• RECORD SET
● ● ● ● ●

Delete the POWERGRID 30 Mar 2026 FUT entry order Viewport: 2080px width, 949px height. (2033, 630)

● ● ● ● ●

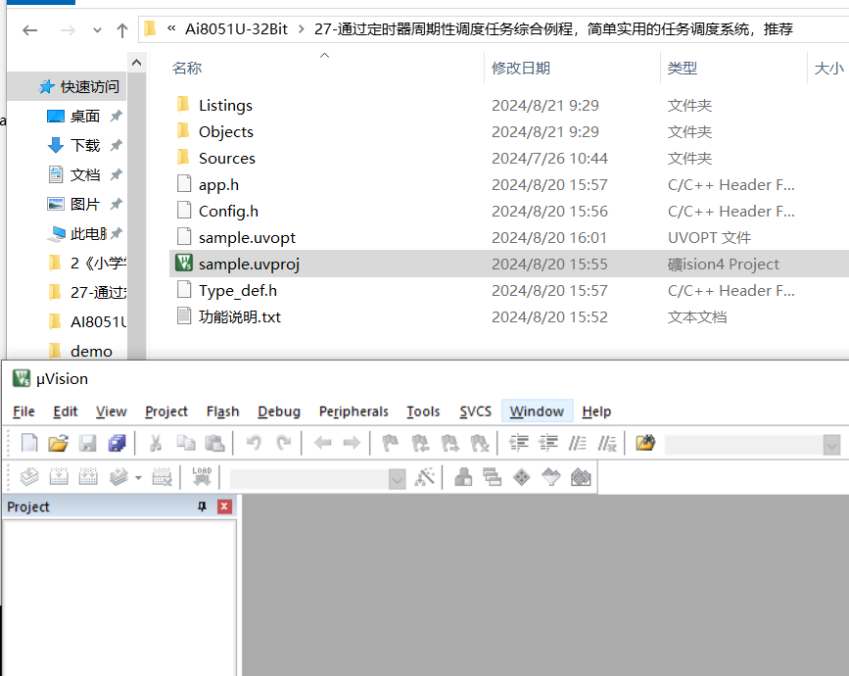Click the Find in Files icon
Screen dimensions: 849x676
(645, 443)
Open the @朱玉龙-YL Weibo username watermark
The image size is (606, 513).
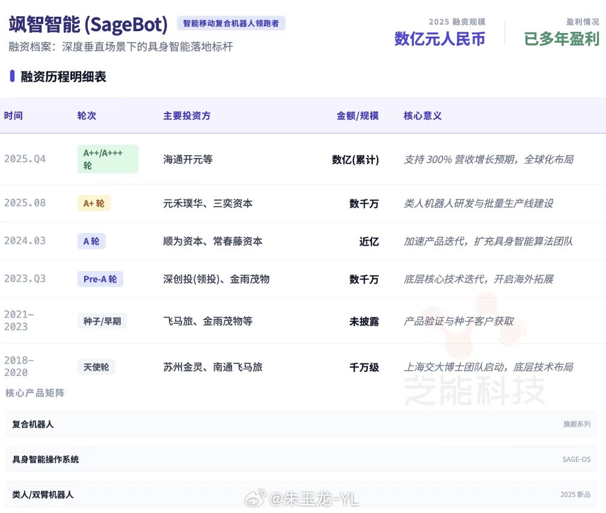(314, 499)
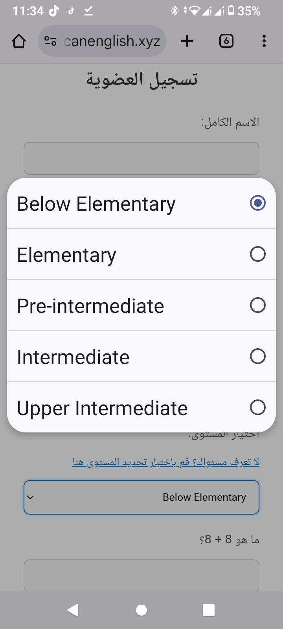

● ● ● ● ●

• PROBLEM REQUIREMENTS
Gather every line of the material above that contains the word "height" and copy each such line in full.

• FINISHED EXERCISE
Delete the POWERGRID 30 Mar 2026 FUT entry order Viewport: 2080px width, 949px height. (2033, 630)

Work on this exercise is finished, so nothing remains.